Court hears Najib’s final appeal
Malaysian ex-leader starts bid to overturn jail sentence
Malaysia’s top court on Thursday began hearing ex-leader Najib Razak’s appeal to overturn his jail sentence for corruption in a high-stakes legal gambit that could see him locked up or potentially launching a political comeback.
The Federal Court on Tuesday dismissed the former prime minister’s plea for a retrial, clearing the way for the hearings, which will be held until August 26.
But as the hearing started, lead defense lawyer Hisyam Teh Poh Teik surprised the court by telling the panel of five judges that he wanted to be discharged from the case, sending the tribunal into a recess.
The hearing resumed after two hours, with the court refusing to discharge Hisyam and Chief Justice Tengku Maimun Tuan Mat ordering the prosecution to present its case.
Najib, 69, listened attentively to the proceedings, his two children seated directly behind him.
The former leader and his ruling party were roundly defeated in 2018 elections following allegations of their involvement in a multibillion-dollar scandal at state fund 1MDB.
He and his associates were accused of stealing billions of dollars from the country’s investment vehicle and spending it on everything from high-end real estate to pricey art.

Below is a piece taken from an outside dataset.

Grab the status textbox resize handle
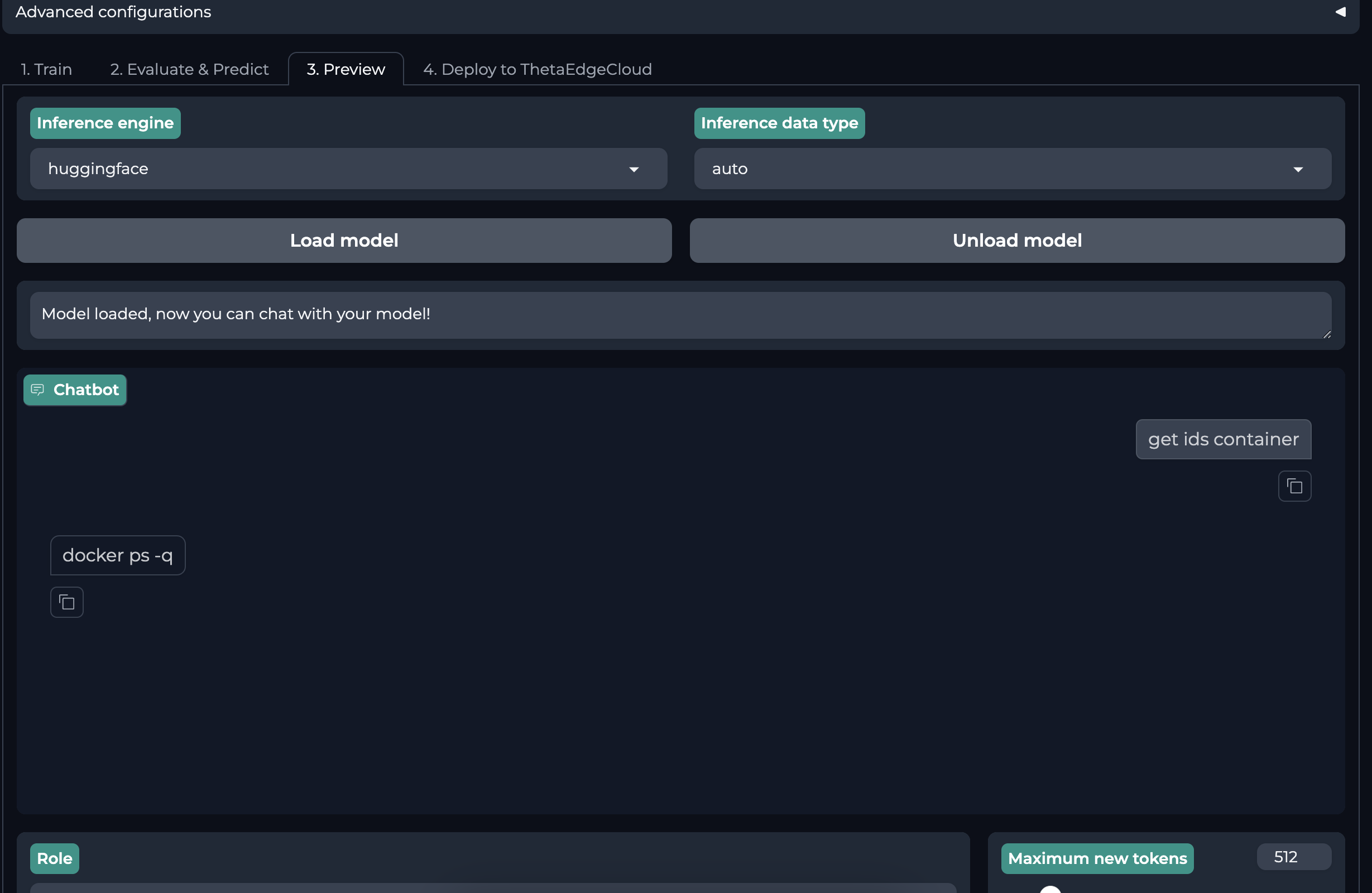Image resolution: width=1372 pixels, height=893 pixels. click(x=1326, y=334)
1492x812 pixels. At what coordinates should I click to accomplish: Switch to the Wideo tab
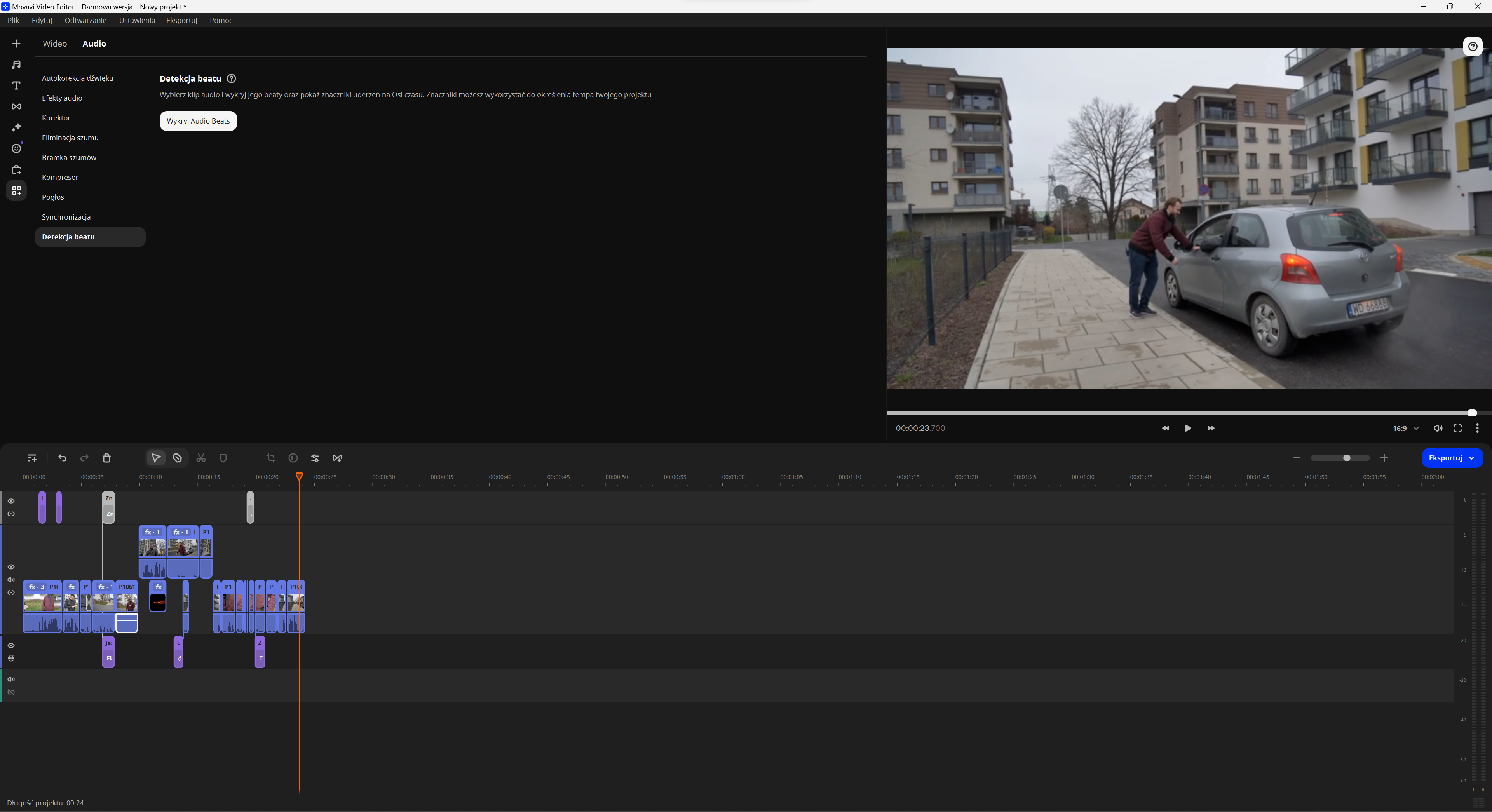[54, 44]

Following a lengthy High Court trial, Najib was found guilty of abuse of power, money laundering and criminal breach of trust over the transfer of 42 million ringgit ($10.1 million) from former 1MDB unit SRC International to his personal bank account.
He was sentenced to 12 years in jail in July 2020, though he has not been sent to prison while the appeals process plays out.
An appellate court in December 2021 rejected his appeal, prompting him to mount a final plea before the Federal Court.
Najib had been hoping the court would grant a full retrial but that request was unanimously rejected on Tuesday.
Dressed in a dark suit and white mask, Najib arrived in court earlier Thursday and waved to about 70 supporters, who shouted “bossku,” meaning “my boss,” which has turned into a rallying cry among his defenders.
Government prosecutor V. Sithambaram said the funds that went into Najib’s bank account “were used for his personal expenses like buying Chanel watches and to pay credit cards.”
Najib “wielded supreme power in SRC. The appellant was actually running SRC. And the board sat there and listened,” the prosecutor said.
If the conviction is upheld, Najib will begin serving his jail sentence immediately, lawyers said.
An acquittal, however, could propel him into contention for his former political post, as he remains popular in Malaysia despite the scandal that plagued his administration.
He remains an elected member of parliament with the United Malays National Organization, the leading party in the current government.